Copy every one of the following rows verbatim, preserving each line unchanged.
--- start of EXERCISE INPUTS ---
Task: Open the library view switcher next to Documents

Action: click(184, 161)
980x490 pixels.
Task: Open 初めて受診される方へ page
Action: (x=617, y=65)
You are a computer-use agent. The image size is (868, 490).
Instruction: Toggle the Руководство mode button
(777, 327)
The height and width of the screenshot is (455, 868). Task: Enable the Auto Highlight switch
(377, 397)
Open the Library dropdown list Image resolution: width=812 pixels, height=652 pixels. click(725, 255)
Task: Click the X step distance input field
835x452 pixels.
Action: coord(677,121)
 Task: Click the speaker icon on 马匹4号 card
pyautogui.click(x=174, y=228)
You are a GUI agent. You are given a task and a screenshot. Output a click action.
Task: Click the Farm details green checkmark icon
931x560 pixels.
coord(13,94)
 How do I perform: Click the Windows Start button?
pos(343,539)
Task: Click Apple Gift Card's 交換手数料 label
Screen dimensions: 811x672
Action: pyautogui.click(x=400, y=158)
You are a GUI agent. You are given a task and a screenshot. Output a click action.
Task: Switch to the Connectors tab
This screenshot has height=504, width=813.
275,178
--- end of EXERCISE INPUTS ---
### CORRECT OUTPUT
Task: Open the library view switcher next to Documents

Action: click(184, 161)
980x490 pixels.
Task: Open 初めて受診される方へ page
Action: (x=617, y=65)
You are a computer-use agent. The image size is (868, 490).
Instruction: Toggle the Руководство mode button
(777, 327)
The height and width of the screenshot is (455, 868). Task: Enable the Auto Highlight switch
(377, 397)
Open the Library dropdown list Image resolution: width=812 pixels, height=652 pixels. click(725, 255)
Task: Click the X step distance input field
835x452 pixels.
Action: coord(677,121)
 Task: Click the speaker icon on 马匹4号 card
pyautogui.click(x=174, y=228)
You are a GUI agent. You are given a task and a screenshot. Output a click action.
Task: Click the Farm details green checkmark icon
931x560 pixels.
coord(13,94)
 How do I perform: Click the Windows Start button?
pos(343,539)
Task: Click Apple Gift Card's 交換手数料 label
Screen dimensions: 811x672
Action: pyautogui.click(x=400, y=158)
You are a GUI agent. You are given a task and a screenshot. Output a click action.
Task: Switch to the Connectors tab
This screenshot has height=504, width=813.
275,178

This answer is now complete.